Around investments, Graham said CPP Investments would rather miss some upside if there is an undue risk of loss in an investment, arguing that a pension is not a “wealth-maximising vehicle” and there will be pockets of global markets in which the fund won’t participate.

While CPP Investments doesn’t follow principles of blanket divestment, it continues to invest in oil and gas, for example,  it will deliberately shun certain areas based on risk considerations, such as direct exposure to cryptocurrency.

“At [Canadian] $800 billion – and it’s probably similar for you – there’s very little [investments] we don’t do,” Graham told Tangen in the podcast conversation.

“There’s some things we make a deliberate choice not to do. Take, from a geography perspective, we probably have exposure to 50 countries around the world, but we’re probably only really active in 12. We just can’t really be experts in every country around the world.

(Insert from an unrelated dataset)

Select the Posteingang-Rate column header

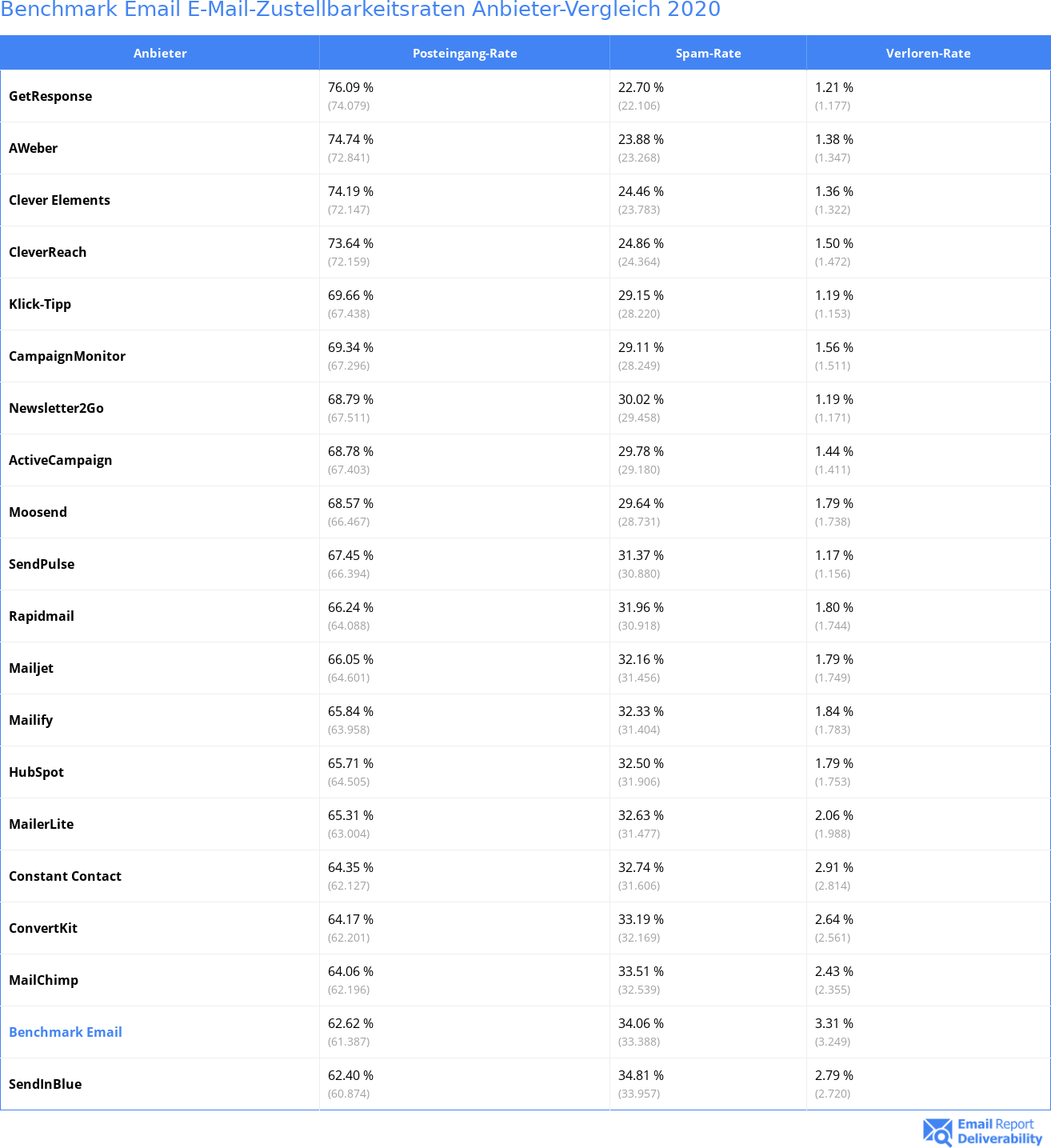coord(465,54)
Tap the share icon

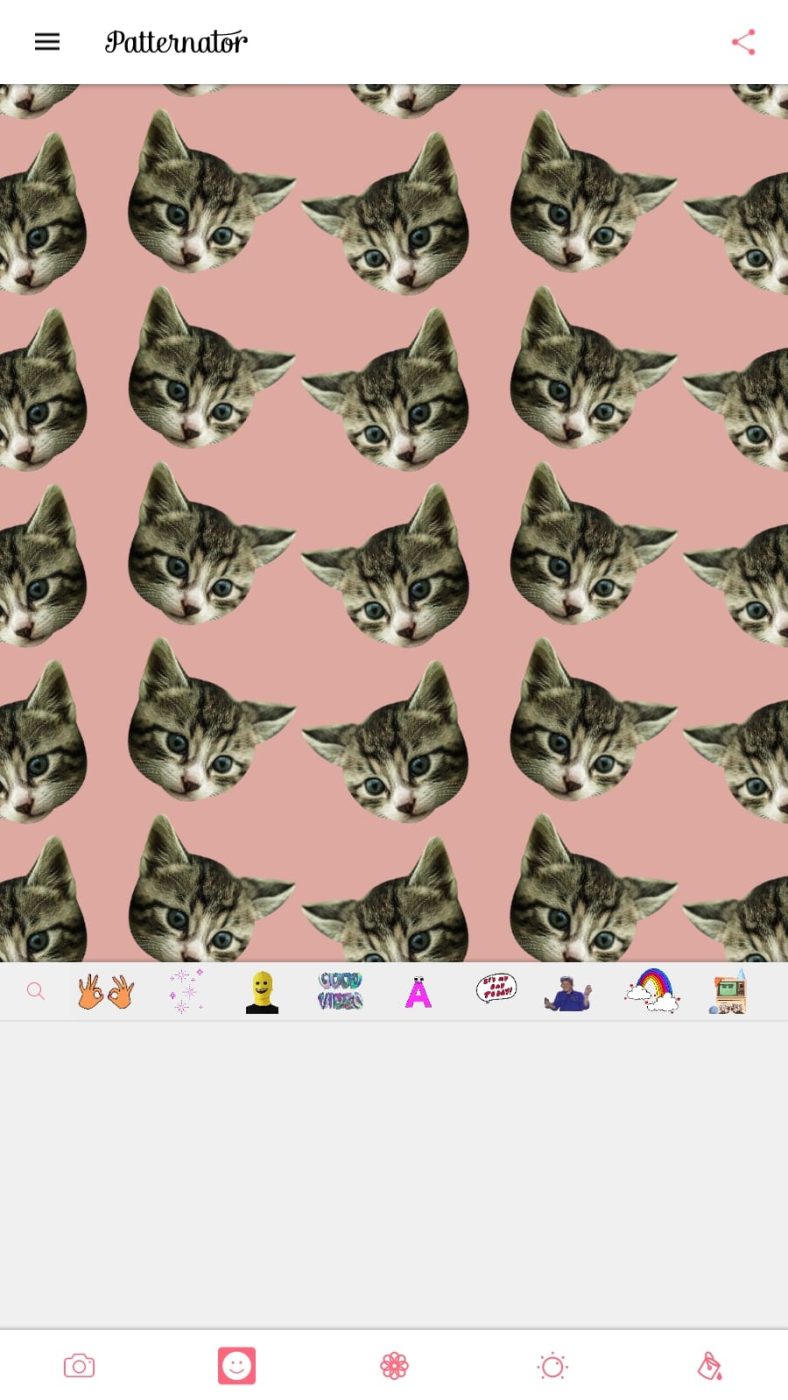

“We are not always maximising [performance]. When we think about the upside and the downside, there are times when we may give up a little bit of upside to protect the downside because… that’s more important for the liability stream.”

Graham said keeping stakeholders informed around its investment approach is a crucial part of ensuring CPP Investments stay transparent. The Canadian investor and NBIM have led the Top1000funds.com and CEM Benchmarking Global Pension Transparency Benchmark since the index began ranking individual funds in 2022.

NBIM has retained the title of world’s most transparent pension fund since 2023 across the overall score, as well as in cost, governance, performance and responsible investments transparency. 

“We have taken an approach to disclose at a level that is even beyond what is required under the CPPIB Act, with a view that Canadians should understand how their money is being invested and the cost base we have,” Graham said.

One of the defining characteristics of Canadian pension funds which have helped drive costs down is internalising a significant portion of private market investments, underpinned by a sound governance structure which enables independent investment decision-making, clear accountability and attractive compensation for talent.

But responding to a question from Tangen on whether internal staff or external managers can produce better returns in private markets, Graham said the two teams do not have a competitive relationship as the industry may commonly perceive.

“I think it’s hard to say who does better, because your internal teams are benefiting from the origination and the asset management of the external teams,” Graham said.

CPP Investments has a “hybrid model” to private markets management, according to Graham.

“We do invest in private equity managers around the world who we think are the best investors in their space, and then we do co-investing and co-underwriting with them,” he said.

“Some other programs, like infrastructure and energy, historically we may have been a little bit more direct, but we certainly do have some kind of external relationships.

“I actually think what’s important is to mash them together and look at the blended returns up to, as opposed to think of them as two separate competing investment strategies.”